PROBLEM TO SOLVE: Copy out the records word for word, starting at the line that contains "Open the filter icon on the matrix visual" and ending with the last line of the records, both included. Leave the pictures out.

STORED RECORDS:

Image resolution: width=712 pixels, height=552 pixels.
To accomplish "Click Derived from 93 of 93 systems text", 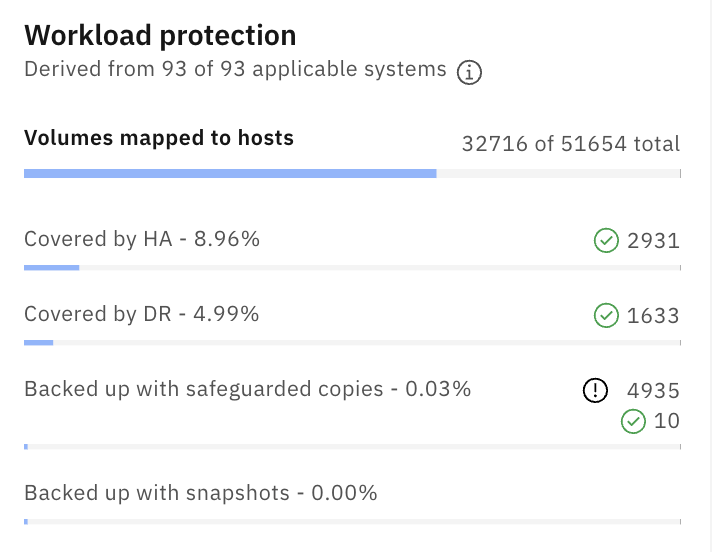I will point(235,69).
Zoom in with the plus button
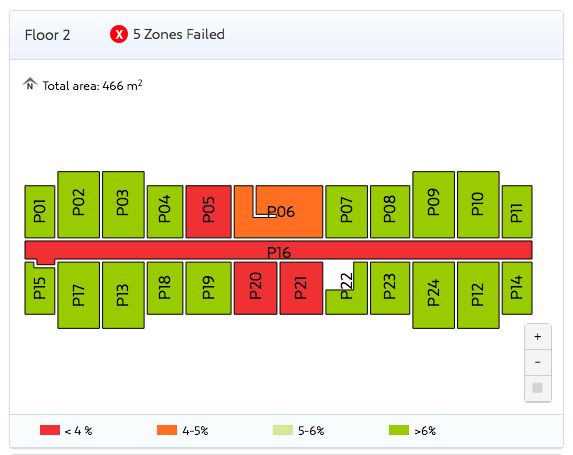Image resolution: width=573 pixels, height=455 pixels. [x=538, y=337]
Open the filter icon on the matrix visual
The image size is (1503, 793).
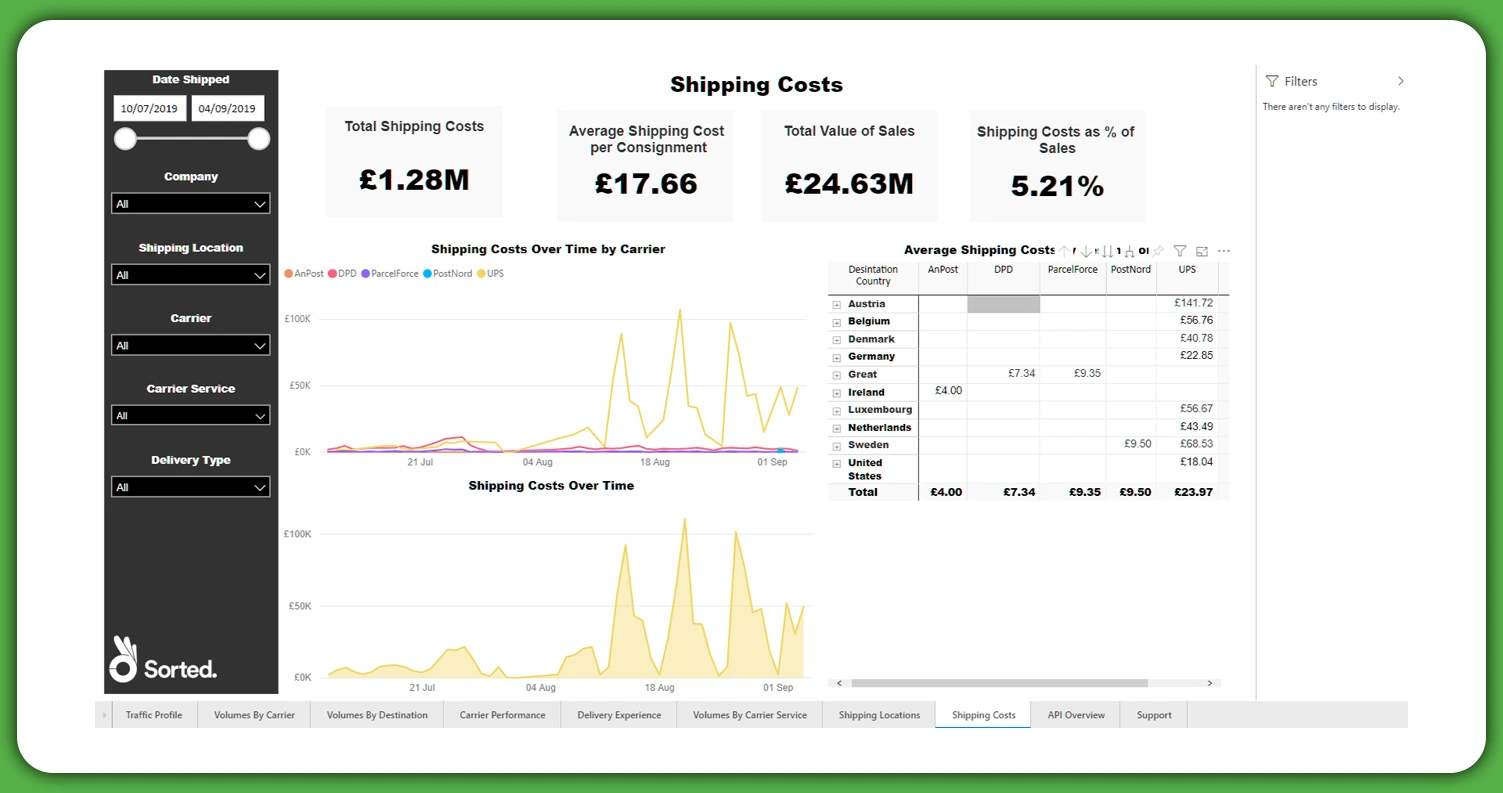coord(1180,251)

SOLUTION TO THIS PROBLEM:
Open the filter icon on the matrix visual
The image size is (1503, 793).
coord(1180,251)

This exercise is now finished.